Comment qualifier le lundi politique que nous avons vécu hier ? On hésite, en effet, entre incrédulité et stupéfaction. Même parmi les supporters les plus convaincus de Nicolas Sarkozy, c'est avec une certaine gêne qu'on a commenté la circulaire du directeur du cabinet de Brice Hortefeux visant directement les Roms. Le président de la République n'est pas raciste, alors comment un tel document ouvertement stigmatisant envers une communauté précise a-t-il pu être rédigé par le ministère de l'Intérieur ? Car ce n'est ni d'une maladresse, ni d'une instruction subalterne dont on parle, mais d'un document incontestable dont la rédaction a été clairement condamnée par le Haut représentant de l'ONU pour les droits de l'homme.
Nous sommes là bien au-delà de la politique d'immigration musclée et décomplexée, légitime parce que « légale », que revendique le gouvernement. Il ne s'agit pas non plus, comme l'a dit un peu vite Xavier Bertrand, d'une polémique de belles âmes. Une frontière a été repoussée qui déplace le débat sur le terrain des valeurs qui engagent l'image de la France, bien au-delà des clivages politiques ordinaires. Si M. Hortefeux a pris soin de modifier immédiatement les termes de la lettre incriminée, c'est qu'il a clairement conscience qu'elle était absolument indéfendable... y compris dans les yeux du ministre de l'Immigration.
Qu'importe ce recul précipité... si du point de vue du ministre de l'Intérieur, l'objectif a été atteint. L'électorat du Front national courtisé par sa politique depuis le début de l'été a eu le temps d'être séduit. La popularité du chef de l'État dans cette cible électorale a grimpé de... vingt points en un mois. Champagne ! Et tant pis si, pour parvenir à ce résultat, on a flatté, voire justifié, le sentiment d'exclusion le plus primaire à l'égard d'une communauté pauvre, dérangeante dans le paysage, d'autant plus facilement méprisée qu'une partie de ses membres est effectivement en situation irrégulière... A lire les sondages sur l'approbation des expulsions, le mécanisme, qui recourt à l'amalgame facile, a parfaitement fonctionné.
Quand elles sont inspirées par un antisarkozysme primaire lui aussi, les spéculations sur les dérives « vichystes » du régime, et maintenant sur le « Sarkogate » sombrent évidemment dans une caricature regrettable.
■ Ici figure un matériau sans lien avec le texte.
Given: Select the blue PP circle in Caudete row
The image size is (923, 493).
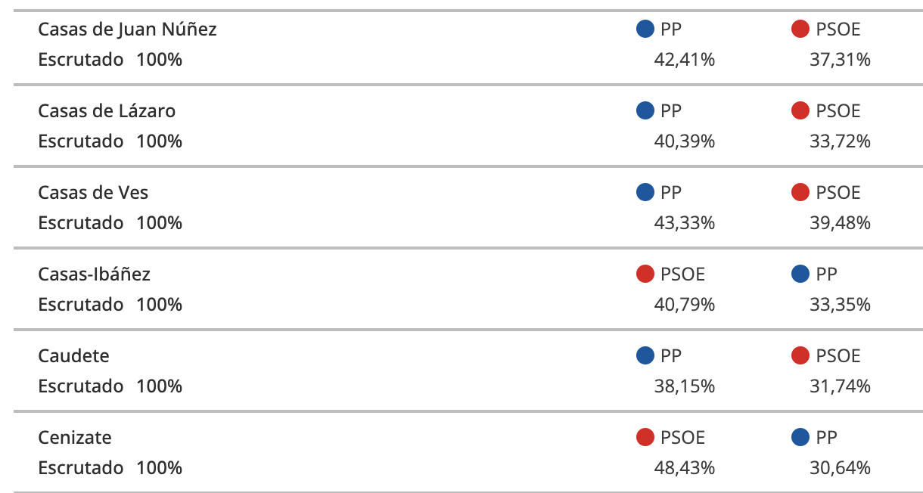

En revanche, les dérapages successifs du pouvoir qui, hier, ont tourné à l'embardée, mettent en évidence une fébrilité dommageable. Ces petites paniques répétitives rétrécissent dangereusement le pays à l'heure où il devrait être grand pour affronter des périls autrement plus dangereux que des campements sans défense... et de simples journaux.